BEGIN DATA UNDER STUDY

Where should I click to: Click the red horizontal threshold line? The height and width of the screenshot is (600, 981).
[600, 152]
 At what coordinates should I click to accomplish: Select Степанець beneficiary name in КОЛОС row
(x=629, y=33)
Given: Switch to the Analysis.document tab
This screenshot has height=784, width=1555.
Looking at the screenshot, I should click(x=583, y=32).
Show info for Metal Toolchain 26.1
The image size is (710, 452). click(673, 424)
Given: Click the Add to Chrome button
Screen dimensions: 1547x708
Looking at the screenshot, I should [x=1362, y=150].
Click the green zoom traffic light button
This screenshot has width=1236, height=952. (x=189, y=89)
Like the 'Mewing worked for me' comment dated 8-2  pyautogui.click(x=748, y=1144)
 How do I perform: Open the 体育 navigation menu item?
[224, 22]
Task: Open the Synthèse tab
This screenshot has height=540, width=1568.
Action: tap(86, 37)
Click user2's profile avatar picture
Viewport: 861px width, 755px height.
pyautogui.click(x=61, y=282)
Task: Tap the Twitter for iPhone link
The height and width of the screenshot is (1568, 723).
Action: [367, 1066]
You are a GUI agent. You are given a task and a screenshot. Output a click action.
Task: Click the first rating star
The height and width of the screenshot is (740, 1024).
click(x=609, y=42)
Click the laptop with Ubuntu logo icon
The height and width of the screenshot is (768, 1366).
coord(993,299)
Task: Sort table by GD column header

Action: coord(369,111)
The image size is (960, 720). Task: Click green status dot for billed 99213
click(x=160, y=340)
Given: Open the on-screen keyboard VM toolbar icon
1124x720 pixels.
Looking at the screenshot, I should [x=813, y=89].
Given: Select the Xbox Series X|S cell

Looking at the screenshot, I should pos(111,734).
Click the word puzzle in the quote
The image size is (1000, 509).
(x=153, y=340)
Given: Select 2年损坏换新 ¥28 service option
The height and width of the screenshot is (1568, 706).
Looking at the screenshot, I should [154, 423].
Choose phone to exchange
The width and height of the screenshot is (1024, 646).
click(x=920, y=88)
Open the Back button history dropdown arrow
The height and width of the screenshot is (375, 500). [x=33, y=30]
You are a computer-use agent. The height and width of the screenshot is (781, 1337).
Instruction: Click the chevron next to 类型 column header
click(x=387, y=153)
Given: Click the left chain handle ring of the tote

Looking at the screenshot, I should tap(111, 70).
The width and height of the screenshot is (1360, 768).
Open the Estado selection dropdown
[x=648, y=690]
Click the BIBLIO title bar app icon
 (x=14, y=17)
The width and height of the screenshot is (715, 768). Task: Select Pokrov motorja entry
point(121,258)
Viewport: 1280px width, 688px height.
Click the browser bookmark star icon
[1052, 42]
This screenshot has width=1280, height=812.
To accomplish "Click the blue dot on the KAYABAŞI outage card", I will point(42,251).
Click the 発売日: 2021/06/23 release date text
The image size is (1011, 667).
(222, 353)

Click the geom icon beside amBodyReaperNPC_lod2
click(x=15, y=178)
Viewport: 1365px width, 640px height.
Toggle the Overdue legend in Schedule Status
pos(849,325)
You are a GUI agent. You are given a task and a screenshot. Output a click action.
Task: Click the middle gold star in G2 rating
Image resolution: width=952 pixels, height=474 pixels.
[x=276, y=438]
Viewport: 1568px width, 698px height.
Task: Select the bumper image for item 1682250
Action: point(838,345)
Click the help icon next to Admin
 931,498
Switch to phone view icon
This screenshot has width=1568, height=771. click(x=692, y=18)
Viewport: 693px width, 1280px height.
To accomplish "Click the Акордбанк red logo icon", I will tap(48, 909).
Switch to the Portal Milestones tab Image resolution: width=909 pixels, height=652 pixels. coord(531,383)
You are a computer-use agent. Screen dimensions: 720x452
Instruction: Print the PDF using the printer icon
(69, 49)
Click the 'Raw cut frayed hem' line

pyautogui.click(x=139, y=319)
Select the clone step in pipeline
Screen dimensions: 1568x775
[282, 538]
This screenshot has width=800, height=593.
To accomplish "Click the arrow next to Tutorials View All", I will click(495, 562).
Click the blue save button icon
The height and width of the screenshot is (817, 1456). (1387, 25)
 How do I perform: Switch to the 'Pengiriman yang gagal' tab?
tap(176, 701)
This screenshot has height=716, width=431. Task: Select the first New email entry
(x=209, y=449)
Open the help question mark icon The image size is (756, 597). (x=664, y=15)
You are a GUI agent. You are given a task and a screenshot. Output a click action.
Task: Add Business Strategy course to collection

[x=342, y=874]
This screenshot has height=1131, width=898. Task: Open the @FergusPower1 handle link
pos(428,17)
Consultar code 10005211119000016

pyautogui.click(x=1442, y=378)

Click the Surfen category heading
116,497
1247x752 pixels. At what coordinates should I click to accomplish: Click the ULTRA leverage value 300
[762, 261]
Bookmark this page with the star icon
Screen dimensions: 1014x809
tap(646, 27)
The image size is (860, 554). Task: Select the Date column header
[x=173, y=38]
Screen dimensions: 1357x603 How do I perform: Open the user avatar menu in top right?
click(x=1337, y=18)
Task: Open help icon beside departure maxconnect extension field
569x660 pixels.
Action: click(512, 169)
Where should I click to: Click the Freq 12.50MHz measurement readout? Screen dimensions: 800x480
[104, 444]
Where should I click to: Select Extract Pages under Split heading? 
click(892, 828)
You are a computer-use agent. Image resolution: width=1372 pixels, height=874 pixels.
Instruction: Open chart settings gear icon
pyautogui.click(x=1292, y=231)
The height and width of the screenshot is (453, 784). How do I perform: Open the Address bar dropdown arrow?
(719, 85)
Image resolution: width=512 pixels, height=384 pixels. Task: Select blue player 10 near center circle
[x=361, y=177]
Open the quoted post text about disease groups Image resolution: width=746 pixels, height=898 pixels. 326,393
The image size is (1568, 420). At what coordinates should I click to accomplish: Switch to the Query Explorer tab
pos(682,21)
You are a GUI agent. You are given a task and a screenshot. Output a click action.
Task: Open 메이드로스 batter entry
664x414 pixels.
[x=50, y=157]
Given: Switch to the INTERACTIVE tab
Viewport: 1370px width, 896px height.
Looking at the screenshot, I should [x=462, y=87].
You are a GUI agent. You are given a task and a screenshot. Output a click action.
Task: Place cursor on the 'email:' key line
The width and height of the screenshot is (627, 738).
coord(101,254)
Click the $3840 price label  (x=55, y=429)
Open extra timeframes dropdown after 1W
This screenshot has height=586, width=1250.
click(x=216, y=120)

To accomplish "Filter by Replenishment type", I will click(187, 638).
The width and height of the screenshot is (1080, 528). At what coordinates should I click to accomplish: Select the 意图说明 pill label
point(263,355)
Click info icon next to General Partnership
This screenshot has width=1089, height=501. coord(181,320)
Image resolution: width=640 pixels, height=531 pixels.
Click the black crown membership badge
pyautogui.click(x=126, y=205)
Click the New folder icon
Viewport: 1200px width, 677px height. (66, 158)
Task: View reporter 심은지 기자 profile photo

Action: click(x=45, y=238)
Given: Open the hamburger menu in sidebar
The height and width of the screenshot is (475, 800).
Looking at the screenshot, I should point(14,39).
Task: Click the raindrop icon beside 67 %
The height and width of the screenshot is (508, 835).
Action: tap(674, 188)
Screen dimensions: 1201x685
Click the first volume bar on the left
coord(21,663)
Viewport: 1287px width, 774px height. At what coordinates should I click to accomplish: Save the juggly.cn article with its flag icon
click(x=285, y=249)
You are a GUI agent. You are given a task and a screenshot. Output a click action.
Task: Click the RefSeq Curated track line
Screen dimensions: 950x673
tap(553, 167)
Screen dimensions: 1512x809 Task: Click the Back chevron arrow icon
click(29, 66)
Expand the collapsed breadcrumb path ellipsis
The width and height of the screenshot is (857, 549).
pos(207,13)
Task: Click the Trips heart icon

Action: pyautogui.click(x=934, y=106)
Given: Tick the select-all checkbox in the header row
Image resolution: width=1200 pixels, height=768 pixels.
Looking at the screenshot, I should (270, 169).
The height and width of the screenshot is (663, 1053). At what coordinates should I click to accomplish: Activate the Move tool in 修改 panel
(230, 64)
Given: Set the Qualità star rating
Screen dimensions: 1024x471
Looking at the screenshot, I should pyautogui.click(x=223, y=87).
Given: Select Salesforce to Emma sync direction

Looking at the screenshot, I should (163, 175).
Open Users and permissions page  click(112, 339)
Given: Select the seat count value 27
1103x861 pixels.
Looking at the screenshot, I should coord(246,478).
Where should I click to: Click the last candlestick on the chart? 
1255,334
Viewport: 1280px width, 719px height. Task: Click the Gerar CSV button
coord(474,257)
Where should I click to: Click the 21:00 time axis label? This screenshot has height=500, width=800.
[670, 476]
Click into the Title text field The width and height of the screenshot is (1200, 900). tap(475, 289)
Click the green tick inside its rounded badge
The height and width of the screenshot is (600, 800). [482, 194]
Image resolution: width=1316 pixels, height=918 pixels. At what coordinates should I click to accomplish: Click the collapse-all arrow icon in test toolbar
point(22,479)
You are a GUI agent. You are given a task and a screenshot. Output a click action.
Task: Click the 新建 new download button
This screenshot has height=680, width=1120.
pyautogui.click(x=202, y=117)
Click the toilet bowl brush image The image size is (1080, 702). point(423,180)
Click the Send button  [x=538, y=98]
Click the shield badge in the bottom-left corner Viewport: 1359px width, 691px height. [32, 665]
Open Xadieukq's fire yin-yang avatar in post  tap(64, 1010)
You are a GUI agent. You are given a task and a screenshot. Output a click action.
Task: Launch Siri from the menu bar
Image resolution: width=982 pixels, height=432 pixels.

END DATA UNDER STUDY

[EXERCISE REQUIREMENTS] Please give again the lines above between the line holding "Where should I click to: Click the last" and the line holding "Open Xadieukq's fire", inclusive, exactly as they are and with nothing added.

[TASK RESPONSE]
Where should I click to: Click the last candlestick on the chart? 
1255,334
Viewport: 1280px width, 719px height. Task: Click the Gerar CSV button
coord(474,257)
Where should I click to: Click the 21:00 time axis label? This screenshot has height=500, width=800.
[670, 476]
Click into the Title text field The width and height of the screenshot is (1200, 900). tap(475, 289)
Click the green tick inside its rounded badge
The height and width of the screenshot is (600, 800). [482, 194]
Image resolution: width=1316 pixels, height=918 pixels. At what coordinates should I click to accomplish: Click the collapse-all arrow icon in test toolbar
point(22,479)
You are a GUI agent. You are given a task and a screenshot. Output a click action.
Task: Click the 新建 new download button
This screenshot has height=680, width=1120.
pyautogui.click(x=202, y=117)
Click the toilet bowl brush image The image size is (1080, 702). point(423,180)
Click the Send button  [x=538, y=98]
Click the shield badge in the bottom-left corner Viewport: 1359px width, 691px height. [32, 665]
Open Xadieukq's fire yin-yang avatar in post  tap(64, 1010)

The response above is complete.